◆ Activity: When you spot the word "agent" in a line of the data below, copy that line.

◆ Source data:
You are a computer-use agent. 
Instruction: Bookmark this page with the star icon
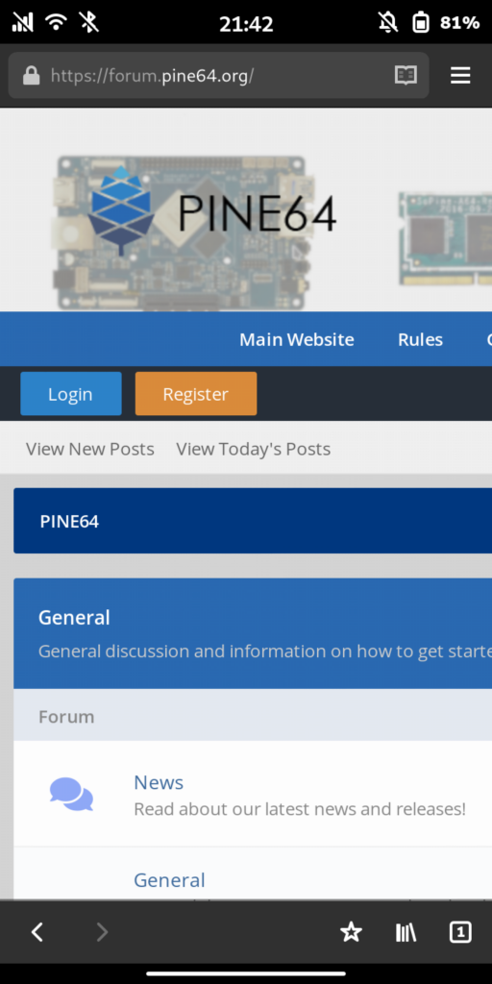pos(351,932)
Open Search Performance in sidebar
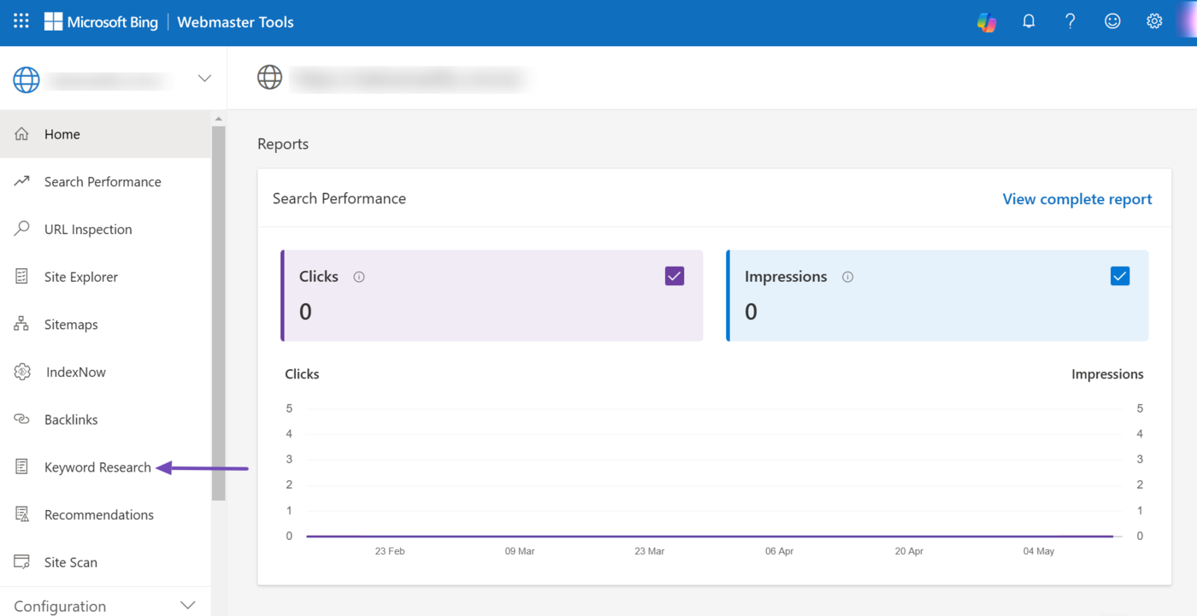 tap(103, 182)
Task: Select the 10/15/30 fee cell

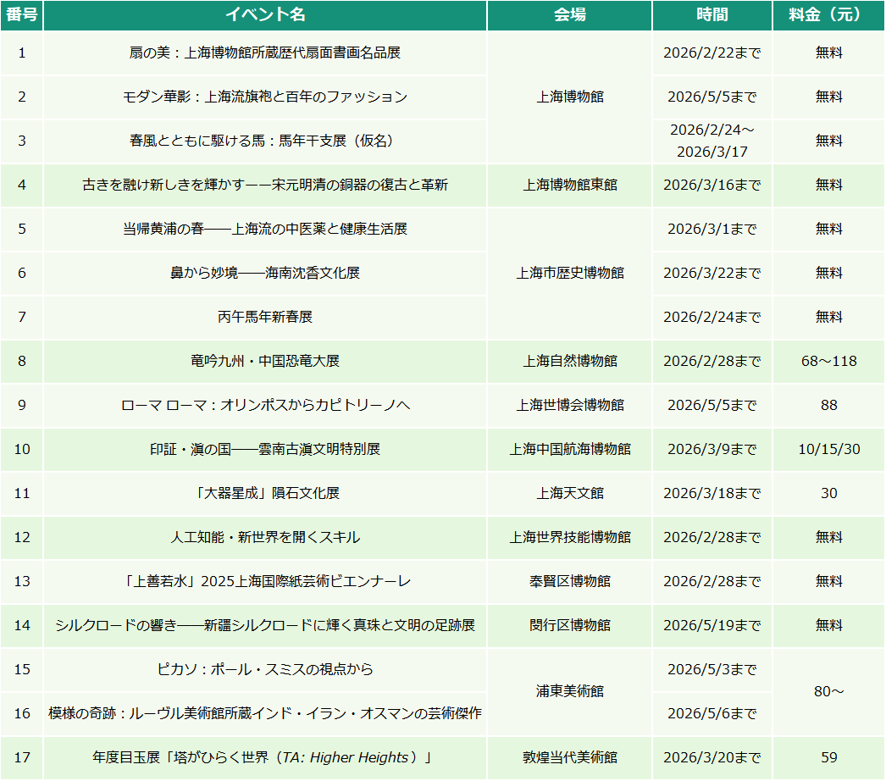Action: click(x=828, y=450)
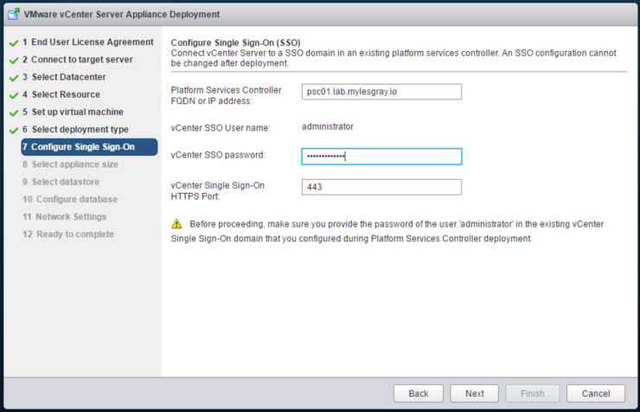
Task: Click checkmark beside Select deployment type
Action: [14, 130]
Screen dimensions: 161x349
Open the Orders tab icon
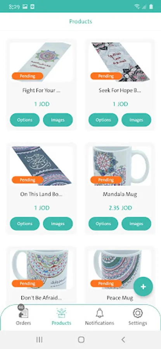23,313
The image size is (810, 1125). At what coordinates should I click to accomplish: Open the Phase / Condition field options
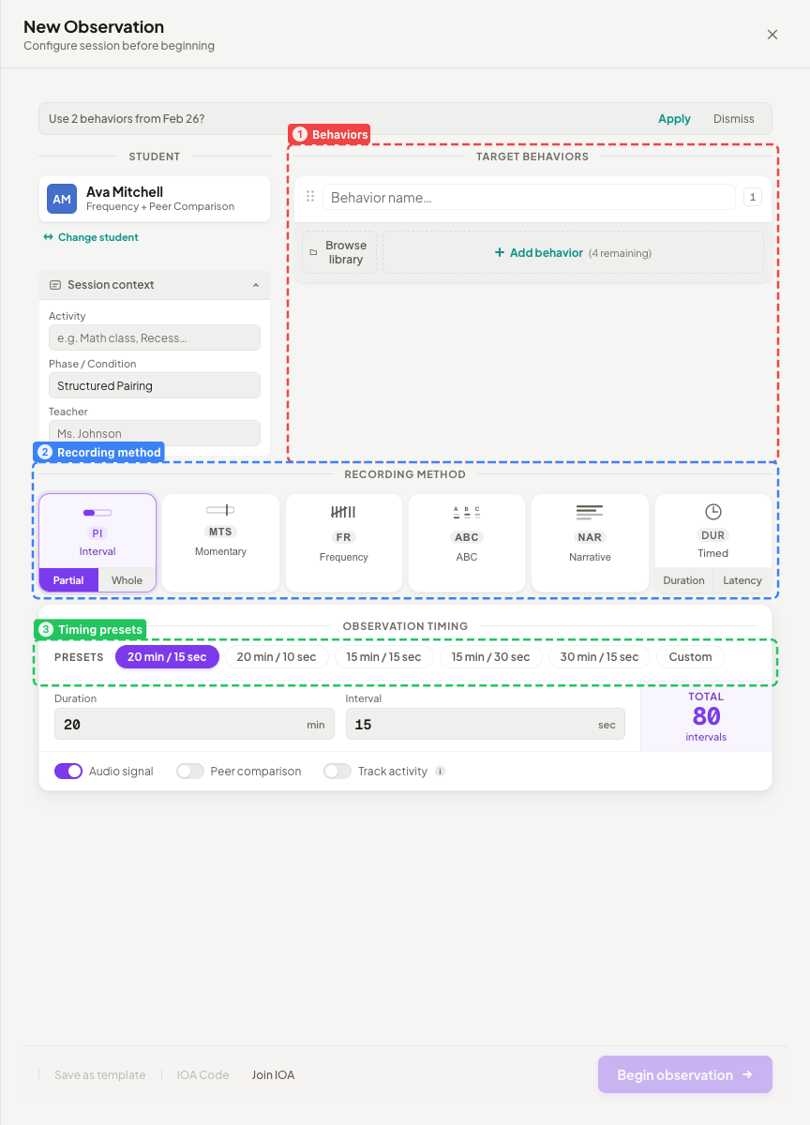(154, 385)
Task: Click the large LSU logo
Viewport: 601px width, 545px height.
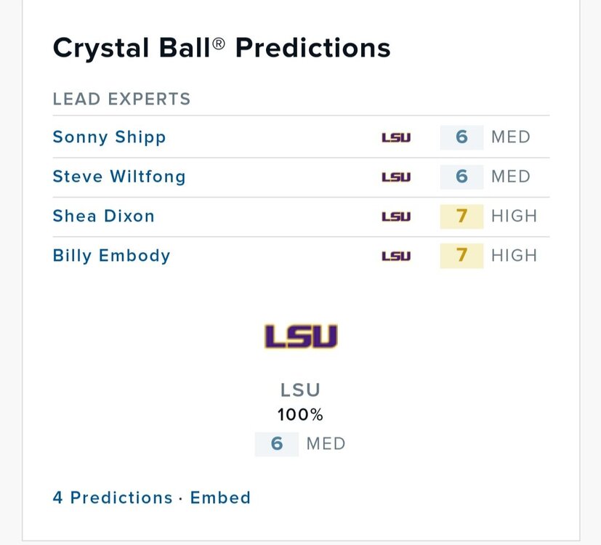Action: click(301, 336)
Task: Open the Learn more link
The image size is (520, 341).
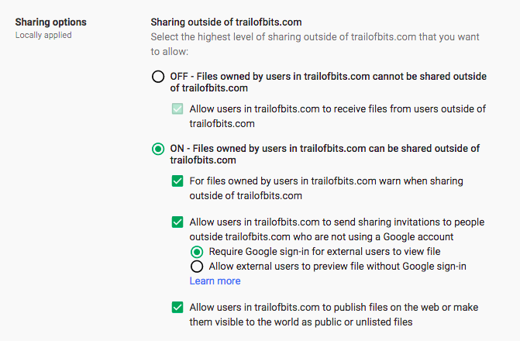Action: coord(215,281)
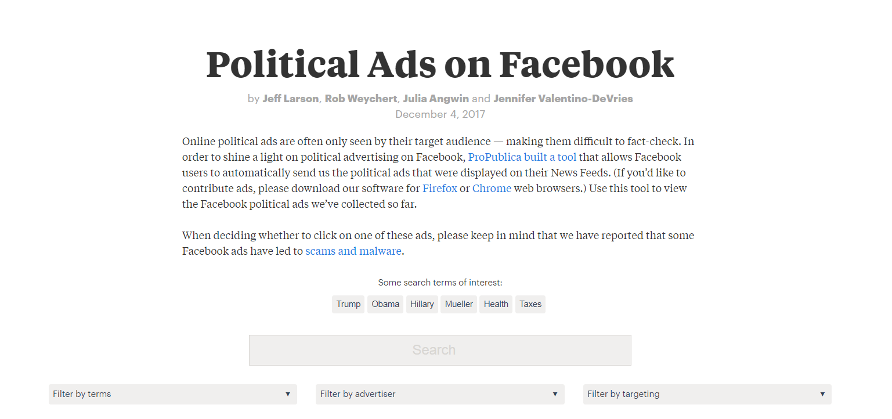Click the Mueller search term chip
Screen dimensions: 892x419
[x=458, y=304]
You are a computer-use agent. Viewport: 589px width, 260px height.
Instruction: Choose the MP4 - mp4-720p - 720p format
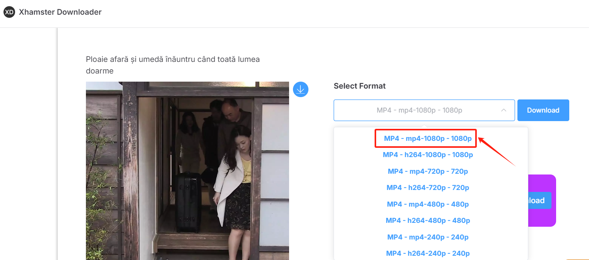(x=428, y=171)
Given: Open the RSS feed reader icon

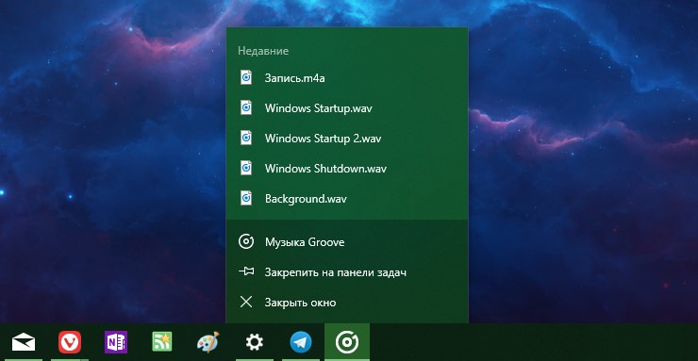Looking at the screenshot, I should pyautogui.click(x=161, y=342).
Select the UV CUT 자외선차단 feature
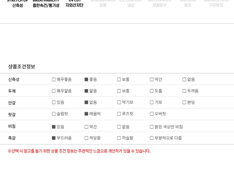Image resolution: width=234 pixels, height=194 pixels. (74, 4)
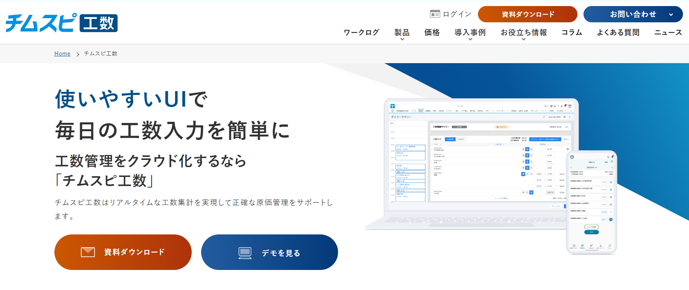Click the monitor icon on demo button
689x290 pixels.
245,253
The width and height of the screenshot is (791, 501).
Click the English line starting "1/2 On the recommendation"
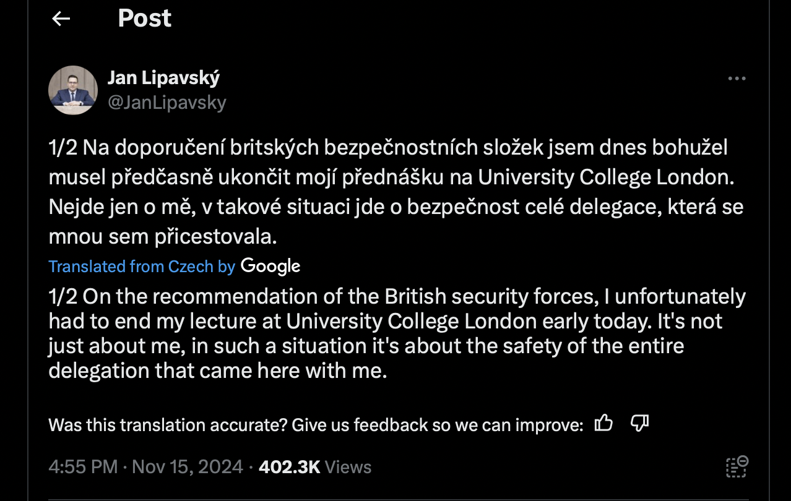point(396,297)
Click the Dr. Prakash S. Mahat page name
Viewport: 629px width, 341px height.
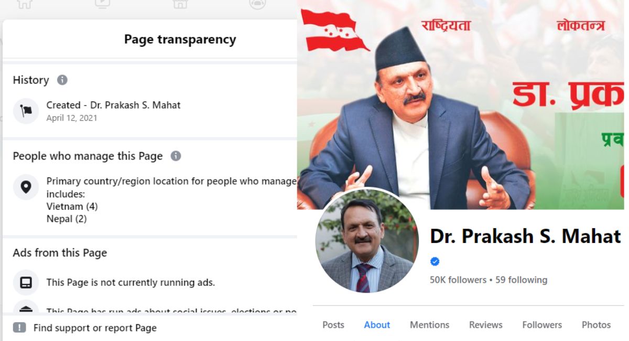click(525, 237)
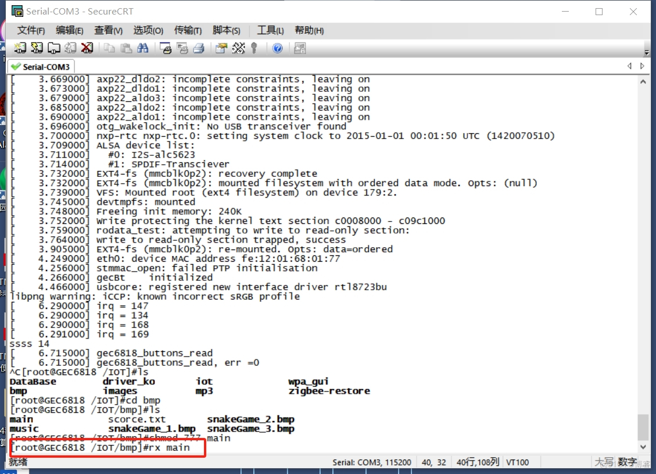Open the 文件 menu
Image resolution: width=656 pixels, height=474 pixels.
31,30
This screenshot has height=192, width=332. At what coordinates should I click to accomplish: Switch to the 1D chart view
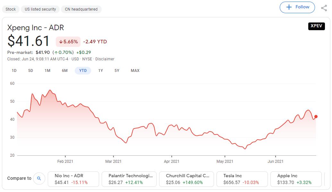coord(14,70)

◆ Output of the exercise:
You are a computer-use agent. 
You are a computer-use agent. Viewport: 589px width, 260px height.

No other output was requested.